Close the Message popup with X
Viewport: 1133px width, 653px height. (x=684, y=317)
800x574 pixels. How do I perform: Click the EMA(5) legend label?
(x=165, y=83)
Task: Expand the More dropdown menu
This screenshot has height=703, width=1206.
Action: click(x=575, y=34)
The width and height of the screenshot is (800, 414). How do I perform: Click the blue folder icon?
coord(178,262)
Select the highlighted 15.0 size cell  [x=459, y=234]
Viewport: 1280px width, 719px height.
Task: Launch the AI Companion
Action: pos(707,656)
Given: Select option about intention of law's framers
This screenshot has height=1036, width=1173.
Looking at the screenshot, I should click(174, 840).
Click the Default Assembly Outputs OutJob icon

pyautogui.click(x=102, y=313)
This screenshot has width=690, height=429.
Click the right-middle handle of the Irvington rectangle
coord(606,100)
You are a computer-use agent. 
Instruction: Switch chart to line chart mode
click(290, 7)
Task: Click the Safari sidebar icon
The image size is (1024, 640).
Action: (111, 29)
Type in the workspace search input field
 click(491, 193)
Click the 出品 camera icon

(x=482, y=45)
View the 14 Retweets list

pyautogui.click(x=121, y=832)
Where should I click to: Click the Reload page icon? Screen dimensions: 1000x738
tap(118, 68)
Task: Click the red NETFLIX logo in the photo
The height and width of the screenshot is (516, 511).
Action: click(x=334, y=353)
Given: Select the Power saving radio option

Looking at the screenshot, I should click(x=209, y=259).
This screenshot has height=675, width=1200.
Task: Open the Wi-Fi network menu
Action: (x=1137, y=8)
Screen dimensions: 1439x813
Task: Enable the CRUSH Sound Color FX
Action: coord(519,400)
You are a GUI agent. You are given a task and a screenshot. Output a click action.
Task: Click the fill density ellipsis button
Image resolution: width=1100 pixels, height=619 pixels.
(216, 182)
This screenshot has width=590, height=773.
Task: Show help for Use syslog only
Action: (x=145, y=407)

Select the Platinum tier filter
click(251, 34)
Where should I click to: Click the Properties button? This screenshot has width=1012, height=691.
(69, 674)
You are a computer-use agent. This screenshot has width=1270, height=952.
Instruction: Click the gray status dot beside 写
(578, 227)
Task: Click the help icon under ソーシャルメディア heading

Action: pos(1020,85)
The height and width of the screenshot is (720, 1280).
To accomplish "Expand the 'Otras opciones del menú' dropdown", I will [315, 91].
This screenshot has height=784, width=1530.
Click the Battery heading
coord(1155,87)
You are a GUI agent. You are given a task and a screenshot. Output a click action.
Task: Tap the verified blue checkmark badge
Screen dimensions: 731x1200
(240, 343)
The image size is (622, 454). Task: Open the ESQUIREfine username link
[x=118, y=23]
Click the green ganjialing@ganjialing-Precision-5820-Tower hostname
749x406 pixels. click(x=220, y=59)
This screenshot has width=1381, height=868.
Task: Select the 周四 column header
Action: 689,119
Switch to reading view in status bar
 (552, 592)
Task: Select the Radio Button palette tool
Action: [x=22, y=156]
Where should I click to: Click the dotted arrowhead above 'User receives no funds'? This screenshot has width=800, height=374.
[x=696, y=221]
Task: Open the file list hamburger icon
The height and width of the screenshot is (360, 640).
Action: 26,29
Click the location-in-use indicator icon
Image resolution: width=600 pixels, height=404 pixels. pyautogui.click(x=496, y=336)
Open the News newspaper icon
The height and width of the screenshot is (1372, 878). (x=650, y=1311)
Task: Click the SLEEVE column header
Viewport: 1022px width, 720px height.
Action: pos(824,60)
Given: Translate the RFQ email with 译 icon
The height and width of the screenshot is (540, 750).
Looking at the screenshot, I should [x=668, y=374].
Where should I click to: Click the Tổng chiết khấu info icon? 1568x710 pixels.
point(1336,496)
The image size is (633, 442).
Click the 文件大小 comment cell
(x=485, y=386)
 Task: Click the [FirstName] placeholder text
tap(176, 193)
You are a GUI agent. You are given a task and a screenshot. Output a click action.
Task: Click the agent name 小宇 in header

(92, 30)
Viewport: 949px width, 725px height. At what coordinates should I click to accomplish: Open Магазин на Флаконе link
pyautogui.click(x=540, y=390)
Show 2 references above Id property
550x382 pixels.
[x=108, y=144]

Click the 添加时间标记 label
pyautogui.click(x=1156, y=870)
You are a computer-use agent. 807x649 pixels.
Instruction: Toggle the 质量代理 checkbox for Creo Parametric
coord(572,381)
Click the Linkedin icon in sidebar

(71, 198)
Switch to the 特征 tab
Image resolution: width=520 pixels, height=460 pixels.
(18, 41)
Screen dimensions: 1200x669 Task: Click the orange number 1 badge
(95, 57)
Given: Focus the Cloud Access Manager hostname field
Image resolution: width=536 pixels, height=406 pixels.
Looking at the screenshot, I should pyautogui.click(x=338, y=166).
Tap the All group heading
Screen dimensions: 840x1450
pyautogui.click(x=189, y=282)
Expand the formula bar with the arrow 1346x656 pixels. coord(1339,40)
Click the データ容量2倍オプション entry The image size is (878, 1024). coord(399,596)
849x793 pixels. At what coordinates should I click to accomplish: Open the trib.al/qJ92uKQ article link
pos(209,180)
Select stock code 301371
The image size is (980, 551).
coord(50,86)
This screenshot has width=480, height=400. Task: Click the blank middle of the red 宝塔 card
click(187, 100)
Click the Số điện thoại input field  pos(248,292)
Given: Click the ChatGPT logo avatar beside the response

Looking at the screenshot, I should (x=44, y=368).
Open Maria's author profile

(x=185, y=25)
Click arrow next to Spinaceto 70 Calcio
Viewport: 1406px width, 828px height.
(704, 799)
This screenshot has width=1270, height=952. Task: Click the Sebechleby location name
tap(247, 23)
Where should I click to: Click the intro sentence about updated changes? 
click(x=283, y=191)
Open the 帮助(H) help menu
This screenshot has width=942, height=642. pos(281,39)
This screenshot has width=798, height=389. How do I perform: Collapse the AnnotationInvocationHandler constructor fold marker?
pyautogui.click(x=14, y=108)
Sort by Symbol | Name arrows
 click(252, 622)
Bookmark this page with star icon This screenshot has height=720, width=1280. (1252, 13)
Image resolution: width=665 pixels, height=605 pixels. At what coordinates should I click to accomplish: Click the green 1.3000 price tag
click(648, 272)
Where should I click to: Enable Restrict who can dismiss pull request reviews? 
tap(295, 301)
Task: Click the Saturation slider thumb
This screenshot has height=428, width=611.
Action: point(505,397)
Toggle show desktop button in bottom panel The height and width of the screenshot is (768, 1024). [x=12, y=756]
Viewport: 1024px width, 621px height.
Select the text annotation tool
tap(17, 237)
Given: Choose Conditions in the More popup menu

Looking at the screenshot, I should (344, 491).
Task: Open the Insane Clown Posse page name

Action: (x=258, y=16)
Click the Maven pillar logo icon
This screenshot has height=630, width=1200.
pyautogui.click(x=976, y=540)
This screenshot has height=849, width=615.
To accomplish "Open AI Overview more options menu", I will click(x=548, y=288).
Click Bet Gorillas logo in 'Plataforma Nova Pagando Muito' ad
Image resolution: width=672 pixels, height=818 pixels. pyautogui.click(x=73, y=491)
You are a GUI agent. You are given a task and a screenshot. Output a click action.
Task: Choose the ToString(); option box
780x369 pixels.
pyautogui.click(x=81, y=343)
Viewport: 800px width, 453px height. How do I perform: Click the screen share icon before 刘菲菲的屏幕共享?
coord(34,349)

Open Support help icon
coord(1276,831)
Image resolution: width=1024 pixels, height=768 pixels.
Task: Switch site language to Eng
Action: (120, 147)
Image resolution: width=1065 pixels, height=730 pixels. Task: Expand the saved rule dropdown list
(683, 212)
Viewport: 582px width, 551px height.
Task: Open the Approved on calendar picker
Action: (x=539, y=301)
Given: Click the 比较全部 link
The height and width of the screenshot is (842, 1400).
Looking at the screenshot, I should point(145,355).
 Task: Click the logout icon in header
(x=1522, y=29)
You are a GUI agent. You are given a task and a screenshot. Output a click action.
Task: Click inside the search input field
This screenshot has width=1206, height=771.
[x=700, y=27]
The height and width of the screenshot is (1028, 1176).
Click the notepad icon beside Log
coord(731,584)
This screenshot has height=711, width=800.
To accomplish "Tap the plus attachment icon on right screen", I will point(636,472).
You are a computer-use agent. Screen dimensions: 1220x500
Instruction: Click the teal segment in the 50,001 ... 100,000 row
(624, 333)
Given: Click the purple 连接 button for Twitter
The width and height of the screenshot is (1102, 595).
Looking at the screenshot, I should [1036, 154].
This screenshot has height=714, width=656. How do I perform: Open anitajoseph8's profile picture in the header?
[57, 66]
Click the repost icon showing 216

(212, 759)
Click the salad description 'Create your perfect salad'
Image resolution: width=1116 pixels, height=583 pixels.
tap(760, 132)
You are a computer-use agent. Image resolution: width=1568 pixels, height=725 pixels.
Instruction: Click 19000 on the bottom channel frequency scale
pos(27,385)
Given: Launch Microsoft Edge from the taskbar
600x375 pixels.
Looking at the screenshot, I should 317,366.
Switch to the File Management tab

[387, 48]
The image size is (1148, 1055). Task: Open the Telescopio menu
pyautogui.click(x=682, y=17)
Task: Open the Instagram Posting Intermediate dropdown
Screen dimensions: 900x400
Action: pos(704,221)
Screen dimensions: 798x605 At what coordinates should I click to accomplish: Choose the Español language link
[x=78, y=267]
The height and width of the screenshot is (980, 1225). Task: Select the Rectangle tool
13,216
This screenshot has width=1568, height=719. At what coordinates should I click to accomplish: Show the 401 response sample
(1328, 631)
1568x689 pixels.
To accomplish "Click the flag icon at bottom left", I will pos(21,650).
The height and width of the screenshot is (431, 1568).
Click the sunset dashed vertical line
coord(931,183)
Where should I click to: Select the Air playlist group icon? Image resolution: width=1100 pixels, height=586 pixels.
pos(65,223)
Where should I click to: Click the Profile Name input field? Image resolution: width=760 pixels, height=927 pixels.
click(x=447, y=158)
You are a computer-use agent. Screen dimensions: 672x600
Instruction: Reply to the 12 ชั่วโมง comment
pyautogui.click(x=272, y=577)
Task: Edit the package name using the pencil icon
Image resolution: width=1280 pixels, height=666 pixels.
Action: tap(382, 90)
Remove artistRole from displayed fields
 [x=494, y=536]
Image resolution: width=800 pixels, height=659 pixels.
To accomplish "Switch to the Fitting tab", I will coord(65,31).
•••••
== TASK REQUIREMENTS ==
If a line in the records above contains "will", copy that line.

== THE ANSWER ==
To accomplish "Expand the 'Otras opciones del menú' dropdown", I will [315, 91].
To accomplish "Open AI Overview more options menu", I will click(x=548, y=288).
To accomplish "Tap the plus attachment icon on right screen", I will point(636,472).
To accomplish "Click the flag icon at bottom left", I will pos(21,650).
To accomplish "Switch to the Fitting tab", I will coord(65,31).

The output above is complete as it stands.